Born to Wear Again

Die Babymode-Branche nachhaltiger zu gestalten – mit dieser Idee startete Caroline Schober ihr Uniprojekt in Barcelona: 2023 launchte die Under 30-Listmakerin die Marktplatz-App Neworn. Neben Secondhand-Mode sind inzwischen auch unverkaufte Kollektionen, Musterstücke und Retouren nachhaltiger Labels Teil des Sortiments.

Es gibt kaum eine so verschwendete Ressource wie ein hübsches Kleidchen, das ein Baby zu ­Weihnachten nur einmal trägt und das danach nie wieder zum Einsatz kommt – das dachte sich Caroline Schober schon seit ihrer Jugend immer wieder. Als die Wienerin 2021 für ihren MBA an der EAE Business School in ­Barcelona studierte und bei ­einer Projektarbeit eine Geschäftsidee ent­wickeln sollte, war ihr klar: Es braucht einen Marktplatz für hochwertige gebrauchte Baby- und Kinderkleidung.

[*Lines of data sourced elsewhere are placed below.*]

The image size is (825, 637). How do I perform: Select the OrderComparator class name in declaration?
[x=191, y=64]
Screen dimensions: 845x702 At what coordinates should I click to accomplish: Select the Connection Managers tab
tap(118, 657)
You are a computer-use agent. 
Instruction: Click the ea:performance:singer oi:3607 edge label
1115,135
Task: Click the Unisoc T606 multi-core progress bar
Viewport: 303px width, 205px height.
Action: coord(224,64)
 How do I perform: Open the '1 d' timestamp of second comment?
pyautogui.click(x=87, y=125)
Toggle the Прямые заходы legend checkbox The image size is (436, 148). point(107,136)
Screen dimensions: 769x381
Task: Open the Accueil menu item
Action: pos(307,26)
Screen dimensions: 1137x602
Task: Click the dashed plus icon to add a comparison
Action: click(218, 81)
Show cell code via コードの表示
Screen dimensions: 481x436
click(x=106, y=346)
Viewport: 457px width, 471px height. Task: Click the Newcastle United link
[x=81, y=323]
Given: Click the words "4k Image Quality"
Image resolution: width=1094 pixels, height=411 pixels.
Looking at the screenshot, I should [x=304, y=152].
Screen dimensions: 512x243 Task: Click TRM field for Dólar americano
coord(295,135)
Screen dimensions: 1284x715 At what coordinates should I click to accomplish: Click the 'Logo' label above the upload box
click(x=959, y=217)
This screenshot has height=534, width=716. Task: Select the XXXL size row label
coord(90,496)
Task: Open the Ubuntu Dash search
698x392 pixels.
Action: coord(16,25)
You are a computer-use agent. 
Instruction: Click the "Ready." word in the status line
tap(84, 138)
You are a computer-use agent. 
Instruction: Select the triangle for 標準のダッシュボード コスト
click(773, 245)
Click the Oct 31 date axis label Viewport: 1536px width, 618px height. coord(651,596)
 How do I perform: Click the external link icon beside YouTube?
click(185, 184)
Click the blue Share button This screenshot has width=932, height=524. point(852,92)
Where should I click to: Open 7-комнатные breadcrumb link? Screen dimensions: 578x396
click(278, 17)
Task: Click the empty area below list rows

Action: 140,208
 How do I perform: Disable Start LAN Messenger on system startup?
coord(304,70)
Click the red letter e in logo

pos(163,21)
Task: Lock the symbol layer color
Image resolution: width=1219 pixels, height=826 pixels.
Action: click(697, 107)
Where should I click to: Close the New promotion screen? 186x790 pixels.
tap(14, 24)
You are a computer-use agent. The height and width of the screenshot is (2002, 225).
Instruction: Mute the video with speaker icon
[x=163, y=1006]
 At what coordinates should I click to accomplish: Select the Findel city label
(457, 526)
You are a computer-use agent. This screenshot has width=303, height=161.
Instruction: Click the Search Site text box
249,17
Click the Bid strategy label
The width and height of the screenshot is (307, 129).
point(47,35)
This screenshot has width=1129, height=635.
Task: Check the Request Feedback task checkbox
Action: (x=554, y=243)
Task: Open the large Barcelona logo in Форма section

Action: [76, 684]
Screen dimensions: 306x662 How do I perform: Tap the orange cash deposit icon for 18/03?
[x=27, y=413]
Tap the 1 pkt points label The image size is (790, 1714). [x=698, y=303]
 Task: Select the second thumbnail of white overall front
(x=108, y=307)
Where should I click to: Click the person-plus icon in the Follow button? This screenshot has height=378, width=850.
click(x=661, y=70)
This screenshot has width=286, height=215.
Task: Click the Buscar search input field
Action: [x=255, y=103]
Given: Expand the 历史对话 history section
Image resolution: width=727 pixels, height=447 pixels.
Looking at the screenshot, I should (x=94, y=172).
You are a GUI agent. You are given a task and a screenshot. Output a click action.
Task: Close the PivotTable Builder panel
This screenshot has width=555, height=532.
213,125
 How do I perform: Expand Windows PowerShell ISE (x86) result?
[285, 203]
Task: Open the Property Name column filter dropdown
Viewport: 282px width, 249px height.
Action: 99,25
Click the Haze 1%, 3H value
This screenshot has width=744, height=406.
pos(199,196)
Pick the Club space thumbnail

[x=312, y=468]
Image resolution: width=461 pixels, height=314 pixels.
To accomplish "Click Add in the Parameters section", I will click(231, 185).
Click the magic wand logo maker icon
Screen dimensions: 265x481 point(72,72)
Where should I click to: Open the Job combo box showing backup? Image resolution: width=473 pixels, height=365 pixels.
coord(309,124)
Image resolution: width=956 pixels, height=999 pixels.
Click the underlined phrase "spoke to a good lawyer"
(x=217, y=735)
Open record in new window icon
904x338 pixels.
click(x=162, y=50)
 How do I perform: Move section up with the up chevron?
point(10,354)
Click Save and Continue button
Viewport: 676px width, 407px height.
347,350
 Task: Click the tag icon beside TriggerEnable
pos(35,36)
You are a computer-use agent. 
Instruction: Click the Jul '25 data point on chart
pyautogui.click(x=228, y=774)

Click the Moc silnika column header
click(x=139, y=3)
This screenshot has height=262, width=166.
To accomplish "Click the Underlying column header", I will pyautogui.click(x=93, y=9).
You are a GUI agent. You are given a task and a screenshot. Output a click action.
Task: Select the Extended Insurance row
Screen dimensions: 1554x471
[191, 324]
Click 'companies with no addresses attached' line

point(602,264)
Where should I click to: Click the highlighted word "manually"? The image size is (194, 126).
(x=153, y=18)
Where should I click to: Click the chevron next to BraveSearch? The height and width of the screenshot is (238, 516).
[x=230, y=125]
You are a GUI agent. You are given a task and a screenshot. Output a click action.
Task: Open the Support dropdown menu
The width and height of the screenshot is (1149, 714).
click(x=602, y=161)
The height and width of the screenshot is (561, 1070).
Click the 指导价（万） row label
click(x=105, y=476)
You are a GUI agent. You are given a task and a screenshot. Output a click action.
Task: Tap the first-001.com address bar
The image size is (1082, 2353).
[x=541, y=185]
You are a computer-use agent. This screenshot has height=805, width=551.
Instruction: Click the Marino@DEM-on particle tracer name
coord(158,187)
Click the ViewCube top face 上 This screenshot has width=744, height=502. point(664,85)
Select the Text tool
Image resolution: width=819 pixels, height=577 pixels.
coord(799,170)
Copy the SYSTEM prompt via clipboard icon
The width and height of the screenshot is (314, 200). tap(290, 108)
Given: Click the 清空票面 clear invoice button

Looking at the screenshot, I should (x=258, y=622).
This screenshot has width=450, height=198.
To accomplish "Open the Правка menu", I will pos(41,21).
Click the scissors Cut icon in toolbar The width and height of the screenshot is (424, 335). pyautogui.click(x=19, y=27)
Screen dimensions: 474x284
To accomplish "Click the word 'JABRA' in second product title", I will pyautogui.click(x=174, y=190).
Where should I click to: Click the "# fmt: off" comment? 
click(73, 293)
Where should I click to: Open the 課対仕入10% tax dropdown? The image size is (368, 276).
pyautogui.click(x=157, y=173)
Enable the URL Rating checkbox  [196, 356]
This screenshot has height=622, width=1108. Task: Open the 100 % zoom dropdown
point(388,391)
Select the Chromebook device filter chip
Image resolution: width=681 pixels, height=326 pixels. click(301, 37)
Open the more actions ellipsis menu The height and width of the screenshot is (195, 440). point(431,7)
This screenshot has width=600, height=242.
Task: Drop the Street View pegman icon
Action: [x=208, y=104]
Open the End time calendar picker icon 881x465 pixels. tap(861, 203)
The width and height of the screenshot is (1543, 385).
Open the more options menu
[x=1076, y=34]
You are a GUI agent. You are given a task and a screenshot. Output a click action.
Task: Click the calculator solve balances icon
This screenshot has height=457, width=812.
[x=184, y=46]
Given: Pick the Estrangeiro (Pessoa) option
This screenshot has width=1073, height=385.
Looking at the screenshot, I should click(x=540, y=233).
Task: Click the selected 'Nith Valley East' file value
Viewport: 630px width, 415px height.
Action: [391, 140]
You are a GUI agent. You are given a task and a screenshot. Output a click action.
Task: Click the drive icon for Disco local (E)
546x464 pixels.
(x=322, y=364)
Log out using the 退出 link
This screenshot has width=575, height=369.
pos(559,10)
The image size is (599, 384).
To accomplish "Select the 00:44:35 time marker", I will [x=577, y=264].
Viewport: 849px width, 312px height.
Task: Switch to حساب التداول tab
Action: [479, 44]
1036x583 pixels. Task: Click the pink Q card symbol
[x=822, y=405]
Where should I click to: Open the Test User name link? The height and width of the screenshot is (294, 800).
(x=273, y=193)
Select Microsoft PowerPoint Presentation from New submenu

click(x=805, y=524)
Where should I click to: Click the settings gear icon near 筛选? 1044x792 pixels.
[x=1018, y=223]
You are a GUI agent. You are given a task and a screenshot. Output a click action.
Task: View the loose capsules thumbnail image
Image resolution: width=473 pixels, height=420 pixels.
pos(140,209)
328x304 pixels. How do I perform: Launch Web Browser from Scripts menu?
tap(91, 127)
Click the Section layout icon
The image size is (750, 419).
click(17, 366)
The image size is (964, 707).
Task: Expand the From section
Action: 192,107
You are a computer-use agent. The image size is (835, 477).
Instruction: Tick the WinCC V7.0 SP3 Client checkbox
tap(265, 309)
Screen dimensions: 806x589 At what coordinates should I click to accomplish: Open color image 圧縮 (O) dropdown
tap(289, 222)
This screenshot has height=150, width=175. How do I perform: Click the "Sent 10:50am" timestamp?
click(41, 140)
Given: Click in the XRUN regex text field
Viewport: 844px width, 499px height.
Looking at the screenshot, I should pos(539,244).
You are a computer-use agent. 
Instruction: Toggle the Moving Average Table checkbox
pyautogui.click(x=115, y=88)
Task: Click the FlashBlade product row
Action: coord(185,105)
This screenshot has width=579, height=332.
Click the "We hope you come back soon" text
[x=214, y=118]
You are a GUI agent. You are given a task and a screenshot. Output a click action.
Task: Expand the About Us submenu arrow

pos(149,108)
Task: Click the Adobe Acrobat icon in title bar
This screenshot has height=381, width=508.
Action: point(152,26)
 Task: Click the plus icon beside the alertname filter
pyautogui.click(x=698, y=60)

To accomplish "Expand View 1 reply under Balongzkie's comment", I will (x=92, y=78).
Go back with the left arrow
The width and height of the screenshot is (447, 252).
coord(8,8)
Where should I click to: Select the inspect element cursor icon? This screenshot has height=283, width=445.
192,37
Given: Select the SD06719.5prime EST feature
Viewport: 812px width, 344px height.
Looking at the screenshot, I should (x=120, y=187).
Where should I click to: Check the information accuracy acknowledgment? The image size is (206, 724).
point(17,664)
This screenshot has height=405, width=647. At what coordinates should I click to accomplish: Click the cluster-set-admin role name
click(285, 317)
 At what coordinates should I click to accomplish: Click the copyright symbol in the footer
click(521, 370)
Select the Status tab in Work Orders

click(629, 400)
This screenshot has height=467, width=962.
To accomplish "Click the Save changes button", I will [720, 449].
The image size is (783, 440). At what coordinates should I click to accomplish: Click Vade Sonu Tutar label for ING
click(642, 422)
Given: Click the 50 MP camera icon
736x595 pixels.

Ein kleiner Impuls für eine große Wirtschaftsbranche, die in puncto Nachhaltigkeit noch deutlich hinterherhinkt: „10 % des weltweiten CO2-Ausstoßes kommen aus der Modeindustrie; und in Österreich ist das Problem trotz bestehender Lösungen immer noch erheblich“, stellt die 27-Jährige klar. Besonders drastisch findet ­Schober, dass „bis jetzt erst 17 % der Kleidung recycelt werden, der Rest landet im Müll“.

Die gleichzeitig steigende Nachfrage nach Secondhand-Ware macht Businessideen, die sich damit beschäftigen, qualitativ hochwertige Kleidungsstücke einer zweiten Nutzung zuzuführen, umso interessanter. Das weltweite Marktvolumen für Secondhand-Luxusprodukte wuchs von 26 Mrd. € im Jahr 2019 auf 48 Mrd. € im Jahr 2024; fast eine Verdoppelung binnen fünf Jahren. Der Markt wird von wenigen großen Playern dominiert, die sich den Löwenanteil sichern – Platt­formen wie E-Bay, Kleinanzeigen, Willhaben in Österreich und Ricardo in der Schweiz dominieren das Geschehen. Der Lock-in-Effekt, der dazu führt, dass ­Konsumenten aus Komfort bei einem Anbieter bleiben, erschwert es jungen Unternehmen, in der Secondhand-Sparte erfolgreich zu werden.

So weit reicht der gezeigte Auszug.